Can you quote all of the rows below word for word?

>> Start Given records

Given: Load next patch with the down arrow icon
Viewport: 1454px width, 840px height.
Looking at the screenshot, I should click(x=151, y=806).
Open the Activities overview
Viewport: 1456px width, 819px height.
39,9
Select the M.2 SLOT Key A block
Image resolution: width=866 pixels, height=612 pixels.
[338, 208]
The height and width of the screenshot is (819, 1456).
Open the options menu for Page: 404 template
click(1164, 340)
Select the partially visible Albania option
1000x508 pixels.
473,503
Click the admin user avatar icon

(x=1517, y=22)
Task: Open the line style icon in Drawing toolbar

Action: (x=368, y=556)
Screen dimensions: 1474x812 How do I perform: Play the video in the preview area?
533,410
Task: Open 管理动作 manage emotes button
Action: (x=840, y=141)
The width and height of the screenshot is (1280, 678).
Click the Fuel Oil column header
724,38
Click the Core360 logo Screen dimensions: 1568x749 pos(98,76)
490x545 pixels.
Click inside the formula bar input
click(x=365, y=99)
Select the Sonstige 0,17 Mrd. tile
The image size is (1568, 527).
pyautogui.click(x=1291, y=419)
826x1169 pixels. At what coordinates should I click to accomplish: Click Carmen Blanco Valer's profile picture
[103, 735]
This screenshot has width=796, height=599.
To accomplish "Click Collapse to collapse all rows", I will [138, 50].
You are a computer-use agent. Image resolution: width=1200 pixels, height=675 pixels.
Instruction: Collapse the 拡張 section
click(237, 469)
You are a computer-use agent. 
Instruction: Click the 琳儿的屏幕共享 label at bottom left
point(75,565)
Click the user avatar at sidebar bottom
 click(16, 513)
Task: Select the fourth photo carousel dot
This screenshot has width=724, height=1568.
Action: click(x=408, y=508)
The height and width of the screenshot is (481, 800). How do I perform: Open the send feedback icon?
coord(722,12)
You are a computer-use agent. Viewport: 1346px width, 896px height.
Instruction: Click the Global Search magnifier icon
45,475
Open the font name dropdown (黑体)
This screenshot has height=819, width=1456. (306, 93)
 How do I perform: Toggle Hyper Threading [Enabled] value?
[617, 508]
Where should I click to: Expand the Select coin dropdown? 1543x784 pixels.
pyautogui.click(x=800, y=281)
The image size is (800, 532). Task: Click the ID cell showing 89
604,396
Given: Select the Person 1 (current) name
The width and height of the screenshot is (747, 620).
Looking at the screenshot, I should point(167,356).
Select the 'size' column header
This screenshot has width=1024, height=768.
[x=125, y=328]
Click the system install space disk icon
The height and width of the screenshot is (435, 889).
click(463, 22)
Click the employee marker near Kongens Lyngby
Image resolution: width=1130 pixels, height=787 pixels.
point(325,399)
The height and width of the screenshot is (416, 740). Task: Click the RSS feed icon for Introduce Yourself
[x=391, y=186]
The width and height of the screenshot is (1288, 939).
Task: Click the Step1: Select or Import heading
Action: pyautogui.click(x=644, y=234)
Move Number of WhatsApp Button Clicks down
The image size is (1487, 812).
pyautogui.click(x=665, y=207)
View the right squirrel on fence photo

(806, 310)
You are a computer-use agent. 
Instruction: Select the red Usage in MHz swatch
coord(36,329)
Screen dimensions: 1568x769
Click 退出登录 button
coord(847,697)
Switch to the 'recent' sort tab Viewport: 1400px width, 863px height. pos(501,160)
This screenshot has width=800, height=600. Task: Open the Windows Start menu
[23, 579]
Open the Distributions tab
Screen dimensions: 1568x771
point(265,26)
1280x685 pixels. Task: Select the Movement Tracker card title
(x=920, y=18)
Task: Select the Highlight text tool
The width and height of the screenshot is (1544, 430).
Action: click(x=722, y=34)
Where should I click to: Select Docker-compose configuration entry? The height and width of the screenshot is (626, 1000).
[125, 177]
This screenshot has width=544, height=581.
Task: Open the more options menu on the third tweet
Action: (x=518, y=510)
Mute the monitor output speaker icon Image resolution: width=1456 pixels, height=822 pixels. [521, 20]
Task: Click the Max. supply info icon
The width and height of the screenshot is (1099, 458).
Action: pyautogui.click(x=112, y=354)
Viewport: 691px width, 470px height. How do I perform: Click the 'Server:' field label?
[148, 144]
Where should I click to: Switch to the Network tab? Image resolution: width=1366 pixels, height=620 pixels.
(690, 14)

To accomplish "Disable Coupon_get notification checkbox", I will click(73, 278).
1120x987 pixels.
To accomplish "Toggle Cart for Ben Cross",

>> End Given records

# Answer to this exercise:
Given: Load next patch with the down arrow icon
Viewport: 1454px width, 840px height.
Looking at the screenshot, I should click(x=151, y=806).
Open the Activities overview
Viewport: 1456px width, 819px height.
39,9
Select the M.2 SLOT Key A block
Image resolution: width=866 pixels, height=612 pixels.
[338, 208]
The height and width of the screenshot is (819, 1456).
Open the options menu for Page: 404 template
click(1164, 340)
Select the partially visible Albania option
1000x508 pixels.
473,503
Click the admin user avatar icon

(x=1517, y=22)
Task: Open the line style icon in Drawing toolbar

Action: (x=368, y=556)
Screen dimensions: 1474x812 How do I perform: Play the video in the preview area?
533,410
Task: Open 管理动作 manage emotes button
Action: (x=840, y=141)
The width and height of the screenshot is (1280, 678).
Click the Fuel Oil column header
724,38
Click the Core360 logo Screen dimensions: 1568x749 pos(98,76)
490x545 pixels.
Click inside the formula bar input
click(x=365, y=99)
Select the Sonstige 0,17 Mrd. tile
The image size is (1568, 527).
pyautogui.click(x=1291, y=419)
826x1169 pixels. At what coordinates should I click to accomplish: Click Carmen Blanco Valer's profile picture
[103, 735]
This screenshot has width=796, height=599.
To accomplish "Click Collapse to collapse all rows", I will [138, 50].
You are a computer-use agent. Image resolution: width=1200 pixels, height=675 pixels.
Instruction: Collapse the 拡張 section
click(237, 469)
You are a computer-use agent. 
Instruction: Click the 琳儿的屏幕共享 label at bottom left
point(75,565)
Click the user avatar at sidebar bottom
 click(16, 513)
Task: Select the fourth photo carousel dot
This screenshot has width=724, height=1568.
Action: click(x=408, y=508)
The height and width of the screenshot is (481, 800). How do I perform: Open the send feedback icon?
coord(722,12)
You are a computer-use agent. Viewport: 1346px width, 896px height.
Instruction: Click the Global Search magnifier icon
45,475
Open the font name dropdown (黑体)
This screenshot has height=819, width=1456. (306, 93)
 How do I perform: Toggle Hyper Threading [Enabled] value?
[617, 508]
Where should I click to: Expand the Select coin dropdown? 1543x784 pixels.
pyautogui.click(x=800, y=281)
The image size is (800, 532). Task: Click the ID cell showing 89
604,396
Given: Select the Person 1 (current) name
The width and height of the screenshot is (747, 620).
Looking at the screenshot, I should point(167,356).
Select the 'size' column header
This screenshot has width=1024, height=768.
[x=125, y=328]
Click the system install space disk icon
The height and width of the screenshot is (435, 889).
click(463, 22)
Click the employee marker near Kongens Lyngby
Image resolution: width=1130 pixels, height=787 pixels.
point(325,399)
The height and width of the screenshot is (416, 740). Task: Click the RSS feed icon for Introduce Yourself
[x=391, y=186]
The width and height of the screenshot is (1288, 939).
Task: Click the Step1: Select or Import heading
Action: pyautogui.click(x=644, y=234)
Move Number of WhatsApp Button Clicks down
The image size is (1487, 812).
pyautogui.click(x=665, y=207)
View the right squirrel on fence photo

(806, 310)
You are a computer-use agent. 
Instruction: Select the red Usage in MHz swatch
coord(36,329)
Screen dimensions: 1568x769
Click 退出登录 button
coord(847,697)
Switch to the 'recent' sort tab Viewport: 1400px width, 863px height. pos(501,160)
This screenshot has width=800, height=600. Task: Open the Windows Start menu
[23, 579]
Open the Distributions tab
Screen dimensions: 1568x771
point(265,26)
1280x685 pixels. Task: Select the Movement Tracker card title
(x=920, y=18)
Task: Select the Highlight text tool
The width and height of the screenshot is (1544, 430).
Action: click(x=722, y=34)
Where should I click to: Select Docker-compose configuration entry? The height and width of the screenshot is (626, 1000).
[125, 177]
This screenshot has width=544, height=581.
Task: Open the more options menu on the third tweet
Action: (x=518, y=510)
Mute the monitor output speaker icon Image resolution: width=1456 pixels, height=822 pixels. [521, 20]
Task: Click the Max. supply info icon
The width and height of the screenshot is (1099, 458).
Action: pyautogui.click(x=112, y=354)
Viewport: 691px width, 470px height. How do I perform: Click the 'Server:' field label?
[148, 144]
Where should I click to: Switch to the Network tab? Image resolution: width=1366 pixels, height=620 pixels.
(690, 14)

To accomplish "Disable Coupon_get notification checkbox", I will click(73, 278).
1120x987 pixels.
To accomplish "Toggle Cart for Ben Cross",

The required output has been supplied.